Florida Peninsula Insurance Company won just one point on appeal - but that point, on prejudgment interest, is one claims teams should note.
On June 19, 2026, Florida's Sixth District Court of Appeal ruled on the insurer's challenge to a trial court's attorneys' fees award. The case reached the court from the Circuit Court for Lee County. The opposing party was SFR Services, LLC, which appears in the case as an assignee under an assignment of benefits - an arrangement where a policyholder signs over the right to collect insurance money to a contractor or vendor.
According to the opinion, the fees had been awarded in Florida Peninsula's favor, and the insurer challenged that award. The appellate court affirmed the trial court "on all issues raised without comment, except one." That single exception is the story.
Florida Peninsula argued the trial court erred by failing to award prejudgment interest - the interest that builds up on money owed during the stretch before a judgment is entered. The appeals court agreed.
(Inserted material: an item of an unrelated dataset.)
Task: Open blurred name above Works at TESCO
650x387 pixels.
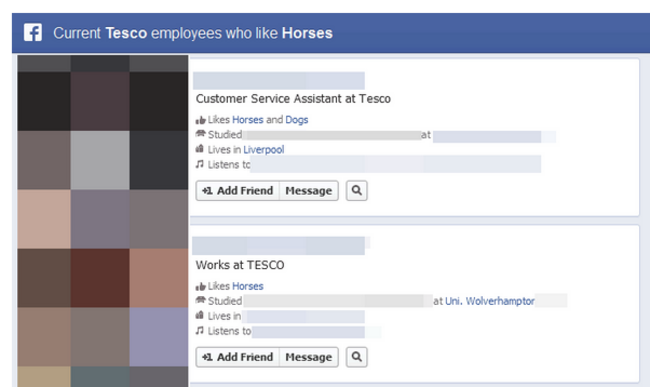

Leaning on a 2021 ruling, Lizardi v. Federated National Insurance Company, the court explained that prejudgment interest "begins to accrue when entitlement is determined and it 'becomes part of a single total sum adjudged to be due and owing.'" In plain terms, once a court fixes the date one side becomes entitled to the money, adding the interest is treated as a routine step rather than a judgment call. Under the standard the court relied on, the trial court was obligated to perform its "ministerial duty of computing the appropriate amount and adding it to the judgment." The opinion pointed to two additional decisions backing the same approach.
So the court reversed on that point and sent the case back, instructing the trial court to enter "an amended award accounting for prejudgment interest."
For insurers and claims professionals, the practical signal is narrow but real. Where entitlement is fixed as of a date certain, the standard the court applied treats prejudgment interest as something the trial court must add, not a matter of discretion. Here, leaving it out was enough to reverse part of the ruling and send the award back, even though the rest of it stood. The takeaway is procedural, not dramatic, but it is the kind of detail that decides whether an award holds up.
The decision was issued per curiam, with Judges White and Smith and Associate Judge Netcher concurring. It is not yet final and can still face a motion for rehearing.